The latest comes from The NZ Herald, which felt the need to go with "One Week, Three Kids ... How Hard Can It Be?" and the rather unenticing glimpse into a world where a husband ''tries his wife's life on for size''.
The wise Hilary Barry summed up a lot of reactions to the story best with her suggestion of an alternative headline: "Father parents his children".
Articles like this, no matter how well-intentioned, do no favours for anyone.
The jumping off point always seems to be that a woman's place is in the home, either as a full time stay-at-home mum or, at the very least, as the primary caregiver of the children.
It also makes dads, and men in general, seem like hapless fools who don't know the basics of housekeeping or child rearing and who, when left in charge of the little ones, make like Uncle Buck and start microwaving underwear to dry it and serving cereal for dinner. Last time I checked the inability to cook a roast or change a nappy had nothing to do with the presence of a penis or otherwise, so it's time to let this cliché go.
And FYI, women don't see a man pushing a pram and immediately rush up to them, full of praise and wonderment at the sighting of a Dad Being A Parent in the wild.
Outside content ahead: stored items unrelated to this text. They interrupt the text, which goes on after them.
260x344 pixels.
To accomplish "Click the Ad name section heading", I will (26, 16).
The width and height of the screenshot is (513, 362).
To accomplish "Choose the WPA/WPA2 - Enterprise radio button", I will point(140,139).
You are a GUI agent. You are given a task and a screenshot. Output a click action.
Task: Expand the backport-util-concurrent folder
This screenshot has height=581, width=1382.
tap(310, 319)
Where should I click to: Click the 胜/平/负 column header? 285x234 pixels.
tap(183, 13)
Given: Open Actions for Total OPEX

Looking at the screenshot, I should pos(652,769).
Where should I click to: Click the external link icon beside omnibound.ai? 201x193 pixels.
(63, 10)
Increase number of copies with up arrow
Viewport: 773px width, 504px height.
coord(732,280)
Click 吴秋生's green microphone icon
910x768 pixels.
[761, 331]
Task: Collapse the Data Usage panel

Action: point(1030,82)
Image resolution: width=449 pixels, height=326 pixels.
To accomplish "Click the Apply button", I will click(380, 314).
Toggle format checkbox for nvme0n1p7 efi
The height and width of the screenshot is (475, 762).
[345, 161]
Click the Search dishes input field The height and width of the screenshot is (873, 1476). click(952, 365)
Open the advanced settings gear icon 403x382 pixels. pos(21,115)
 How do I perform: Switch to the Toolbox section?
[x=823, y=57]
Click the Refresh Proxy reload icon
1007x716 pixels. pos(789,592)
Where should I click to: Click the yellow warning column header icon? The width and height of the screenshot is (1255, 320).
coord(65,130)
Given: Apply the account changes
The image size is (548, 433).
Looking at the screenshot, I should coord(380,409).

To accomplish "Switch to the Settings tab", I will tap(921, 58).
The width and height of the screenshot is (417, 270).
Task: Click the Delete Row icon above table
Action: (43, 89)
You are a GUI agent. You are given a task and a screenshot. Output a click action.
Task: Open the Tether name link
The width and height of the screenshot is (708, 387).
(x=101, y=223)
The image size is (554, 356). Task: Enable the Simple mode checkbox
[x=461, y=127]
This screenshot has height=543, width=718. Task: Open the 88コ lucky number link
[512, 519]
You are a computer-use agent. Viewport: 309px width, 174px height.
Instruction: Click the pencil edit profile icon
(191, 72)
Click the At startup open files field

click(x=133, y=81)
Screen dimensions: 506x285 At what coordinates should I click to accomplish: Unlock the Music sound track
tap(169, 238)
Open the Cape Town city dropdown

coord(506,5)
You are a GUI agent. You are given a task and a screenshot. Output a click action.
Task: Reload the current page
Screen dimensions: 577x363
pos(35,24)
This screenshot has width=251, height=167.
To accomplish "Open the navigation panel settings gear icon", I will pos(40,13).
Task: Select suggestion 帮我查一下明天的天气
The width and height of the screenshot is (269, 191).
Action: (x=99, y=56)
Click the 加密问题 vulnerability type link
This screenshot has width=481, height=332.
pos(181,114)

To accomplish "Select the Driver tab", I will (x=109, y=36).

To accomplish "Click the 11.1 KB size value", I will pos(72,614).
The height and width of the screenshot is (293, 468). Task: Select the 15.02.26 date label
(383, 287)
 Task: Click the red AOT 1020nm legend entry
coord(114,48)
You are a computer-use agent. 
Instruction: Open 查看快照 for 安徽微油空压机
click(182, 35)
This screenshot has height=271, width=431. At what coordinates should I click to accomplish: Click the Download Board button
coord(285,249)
My husband takes our three kids out to the playground or the supermarket and you know what people say to him? Again, absolutely f**king nothing because there's no novelty value in a parent being a parent.
And finally, this type of sycophantic fetishism of dads just being parents needs to stop BECAUSE IT IS PISSING MUMS OFF. We write something about kids and we are 'mummy bloggers' and our writing is shunted off to the lifestyle section sandwiched in between a top 10 list of Meghan Markle's best looks and a quiz about which type of cheese you are, but if a man writes something about literally just being a parent then it's hold the front page and we are all but weeping at their feet about how wonderful they are.
And we do parenting every day too. A lot of the time for free. We make just as many lunches and wipe just as many bums and deal with just as many runny noses and tantrums and all the other good stuff that goes with being a parent and that's not seen as a novelty because why? A woman walks into an operating theatre and has her stomach cut open and a baby pulled out of her insides and there's nothing, but Chris Hemsworth bakes a cake for his daughter and he's basically offered his own Hollywood Walk of Fame star and the keys to the universe.
So please, enough with the stories and worship of dads being parents. It's not helpful to either gender, and it just reinforces boring and bullshit stereotypes that belong nowhere other than a Damien Grant fireworks display.
Unless it's a story about Chris Hemsworth moving to a really hot climate and he has to walk his kids and his dog every morning along the beach with shirt off while making sandwiches for lunch and being spoon-fed muesli by his male nanny, Chris Evans. Because that spread we would all pay money to read.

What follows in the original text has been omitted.